ACTION ITEM -
A word-for-word restatement of the whole listing is the expected answer.
** Opening GIVEN INFORMATION block **
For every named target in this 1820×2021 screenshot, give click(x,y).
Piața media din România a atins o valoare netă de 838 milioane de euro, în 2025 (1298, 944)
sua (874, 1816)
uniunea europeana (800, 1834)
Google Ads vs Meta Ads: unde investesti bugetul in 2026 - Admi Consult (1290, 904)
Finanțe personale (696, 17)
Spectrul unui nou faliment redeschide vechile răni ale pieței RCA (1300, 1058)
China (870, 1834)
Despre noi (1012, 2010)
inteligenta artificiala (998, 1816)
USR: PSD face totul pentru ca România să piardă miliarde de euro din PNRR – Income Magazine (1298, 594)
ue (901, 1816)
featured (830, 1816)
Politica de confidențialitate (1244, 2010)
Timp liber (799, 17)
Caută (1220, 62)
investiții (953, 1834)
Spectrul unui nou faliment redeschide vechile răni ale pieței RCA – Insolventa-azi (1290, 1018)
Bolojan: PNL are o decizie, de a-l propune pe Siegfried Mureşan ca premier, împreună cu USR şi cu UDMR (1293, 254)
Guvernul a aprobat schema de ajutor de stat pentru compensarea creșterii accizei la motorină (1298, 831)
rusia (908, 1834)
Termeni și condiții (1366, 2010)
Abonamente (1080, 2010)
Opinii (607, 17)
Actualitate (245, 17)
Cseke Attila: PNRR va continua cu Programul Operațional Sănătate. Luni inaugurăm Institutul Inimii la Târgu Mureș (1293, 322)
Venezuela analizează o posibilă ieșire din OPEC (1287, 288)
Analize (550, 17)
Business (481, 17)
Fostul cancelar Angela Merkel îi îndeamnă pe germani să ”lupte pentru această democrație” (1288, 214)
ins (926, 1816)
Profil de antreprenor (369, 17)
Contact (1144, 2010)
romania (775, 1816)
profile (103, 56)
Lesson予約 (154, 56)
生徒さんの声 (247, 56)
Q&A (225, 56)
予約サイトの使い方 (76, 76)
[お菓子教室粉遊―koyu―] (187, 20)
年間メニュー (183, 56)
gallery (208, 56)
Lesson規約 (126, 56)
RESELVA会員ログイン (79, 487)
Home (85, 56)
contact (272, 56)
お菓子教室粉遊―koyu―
** Closing GIVEN INFORMATION block **
ANSWER -
For every named target in this 1820×2021 screenshot, give click(x,y).
Piața media din România a atins o valoare netă de 838 milioane de euro, în 2025 (1298, 944)
sua (874, 1816)
uniunea europeana (800, 1834)
Google Ads vs Meta Ads: unde investesti bugetul in 2026 - Admi Consult (1290, 904)
Finanțe personale (696, 17)
Spectrul unui nou faliment redeschide vechile răni ale pieței RCA (1300, 1058)
China (870, 1834)
Despre noi (1012, 2010)
inteligenta artificiala (998, 1816)
USR: PSD face totul pentru ca România să piardă miliarde de euro din PNRR – Income Magazine (1298, 594)
ue (901, 1816)
featured (830, 1816)
Politica de confidențialitate (1244, 2010)
Timp liber (799, 17)
Caută (1220, 62)
investiții (953, 1834)
Spectrul unui nou faliment redeschide vechile răni ale pieței RCA – Insolventa-azi (1290, 1018)
Bolojan: PNL are o decizie, de a-l propune pe Siegfried Mureşan ca premier, împreună cu USR şi cu UDMR (1293, 254)
Guvernul a aprobat schema de ajutor de stat pentru compensarea creșterii accizei la motorină (1298, 831)
rusia (908, 1834)
Termeni și condiții (1366, 2010)
Abonamente (1080, 2010)
Opinii (607, 17)
Actualitate (245, 17)
Cseke Attila: PNRR va continua cu Programul Operațional Sănătate. Luni inaugurăm Institutul Inimii la Târgu Mureș (1293, 322)
Venezuela analizează o posibilă ieșire din OPEC (1287, 288)
Analize (550, 17)
Business (481, 17)
Fostul cancelar Angela Merkel îi îndeamnă pe germani să ”lupte pentru această democrație” (1288, 214)
ins (926, 1816)
Profil de antreprenor (369, 17)
Contact (1144, 2010)
romania (775, 1816)
profile (103, 56)
Lesson予約 (154, 56)
生徒さんの声 (247, 56)
Q&A (225, 56)
予約サイトの使い方 (76, 76)
[お菓子教室粉遊―koyu―] (187, 20)
年間メニュー (183, 56)
gallery (208, 56)
Lesson規約 (126, 56)
RESELVA会員ログイン (79, 487)
Home (85, 56)
contact (272, 56)
お菓子教室粉遊―koyu―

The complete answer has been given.